Sepsis is defined as a dysregulated immune response to an infection that injures the body's tissues and organs. As a life-threatening organ dysfunction, sepsis can lead to shock and multi-organ failure. If not recognized early and treated promptly, sepsis often leads to death. Sepsis is the most common way to die from an infectious disease worldwide, including viruses such as SARS-CoV-2. Hospital-acquired sepsis accounts for more than 40% of mortality rates and is still one of the most common complications in Intensive Care Units. , , 
60 - 80% of ICU Patients with sepsis were infected inside the hospital 
100% higher probability to die in the next 5 years 
76.000€ average cost per septic patient in Germany 
What causes sepsis?
- The infection is most commonly caused by infections by bacteria, fungi, viruses, or parasites.
- The primary sources of infections resulting in sepsis are the lungs, abdomen, urinary tract, or skin.
- 50 % of all sepsis cases start as an infection in the lungs.
- No definitive source is found in 35 % to 50 % of cases.
- Endotoxins initiate a pathophysiological cascade.
- Dysregulation of the proinflammatory response of cytokines, which promotes tissue-damaging inflammation.
Sepsis and SARS-CoV-2
"...COVID-19 does indeed cause sepsis."
Today, it's known that COVID-19 can cause severe pneumonia, other organs can be affected by SARS-CoV-2, too. Multi-organ injury, which is typical for sepsis, occurs in 2-5 % of COVID-19 patients, after approximately 8-10 days. Sepsis and its complications are reasons for high mortality amongst COVID-19 patients. Therefore, knowing and recognizing early signs of sepsis is crucial for the initiation of treatment. Timely intervention after diagnosis can save lives and prevent harm to vital organ functions. 
Hemodynamic sepsis management
Hemodynamic management is a key therapeutic aspect in treating patients with sepsis or septic shock. 
The hemodynamic management of patients with sepsis and septic shock is an important cornerstone for treatment and resuscitation. Delayed or inadequate hemodynamic management can have serious outcomes. Hypoperfusion, tissue hypoxia, edema, and fluid overload, may lead to multiple organ failures. 
Hemodynamic stabilization is crucial after a sepsis diagnosis. Deliver immediate fluid resuscitation while obtaining other important laboratory results like lactate levels, blood cultures, and antibiotics is of great importance. , . Also, hemodynamic monitoring can help identify the type of sepsis and supports drug management.
The goal of advanced monitoring and managing hemodynamic parameters in sepsis patients is to optimize and restore the balance between oxygen demand and supply at the tissue level.
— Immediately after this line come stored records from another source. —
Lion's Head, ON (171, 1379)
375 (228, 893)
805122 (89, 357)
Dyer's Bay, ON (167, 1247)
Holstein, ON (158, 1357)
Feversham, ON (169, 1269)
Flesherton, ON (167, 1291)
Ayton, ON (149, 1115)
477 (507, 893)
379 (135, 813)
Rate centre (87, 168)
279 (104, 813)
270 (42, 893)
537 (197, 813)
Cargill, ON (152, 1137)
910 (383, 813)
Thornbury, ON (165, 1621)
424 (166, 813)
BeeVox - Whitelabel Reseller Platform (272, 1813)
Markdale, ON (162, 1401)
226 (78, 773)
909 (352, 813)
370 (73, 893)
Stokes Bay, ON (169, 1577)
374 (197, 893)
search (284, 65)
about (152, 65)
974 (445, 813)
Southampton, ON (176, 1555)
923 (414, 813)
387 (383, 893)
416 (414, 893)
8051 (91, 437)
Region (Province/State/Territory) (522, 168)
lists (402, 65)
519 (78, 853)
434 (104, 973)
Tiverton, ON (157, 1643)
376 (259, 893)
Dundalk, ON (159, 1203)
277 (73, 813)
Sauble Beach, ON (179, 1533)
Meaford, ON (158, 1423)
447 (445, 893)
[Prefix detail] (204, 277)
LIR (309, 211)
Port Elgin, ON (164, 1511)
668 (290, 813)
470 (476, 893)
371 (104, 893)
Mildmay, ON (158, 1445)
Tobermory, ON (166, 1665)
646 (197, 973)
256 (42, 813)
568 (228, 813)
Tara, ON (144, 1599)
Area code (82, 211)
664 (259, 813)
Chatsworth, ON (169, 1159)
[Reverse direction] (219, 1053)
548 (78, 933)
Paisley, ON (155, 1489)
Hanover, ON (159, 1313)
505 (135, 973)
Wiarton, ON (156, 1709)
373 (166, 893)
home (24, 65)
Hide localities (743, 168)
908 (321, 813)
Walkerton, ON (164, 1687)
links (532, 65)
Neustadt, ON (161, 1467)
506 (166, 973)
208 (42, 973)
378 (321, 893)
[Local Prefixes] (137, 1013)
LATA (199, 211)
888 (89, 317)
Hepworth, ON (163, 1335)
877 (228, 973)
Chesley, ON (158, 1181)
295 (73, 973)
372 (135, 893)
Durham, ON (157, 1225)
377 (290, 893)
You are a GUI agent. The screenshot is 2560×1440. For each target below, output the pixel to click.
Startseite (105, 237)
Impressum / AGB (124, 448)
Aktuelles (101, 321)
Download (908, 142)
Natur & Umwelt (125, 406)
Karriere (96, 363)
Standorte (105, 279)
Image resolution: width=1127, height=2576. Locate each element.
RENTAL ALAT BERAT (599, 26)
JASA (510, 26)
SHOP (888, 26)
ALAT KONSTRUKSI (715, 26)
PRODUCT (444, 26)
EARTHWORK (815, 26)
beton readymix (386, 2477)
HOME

A goal-oriented therapy approach should be followed, ensuring adequate perfusion and the balance of oxygen levels, with a continuous mean arterial pressure above 65 mmHg. 
How to use PiCCO for sepsis therapy
PiCCO provides and monitors a number of important parameters including continuous cardiac output at the bedside which can have an impact on clinical decisions. These parameters help identify adequate fluid resuscitation, without the risk of fluid overload. PiCCO monitoring also optimizes the administration of catecholamines and vasoactive agents.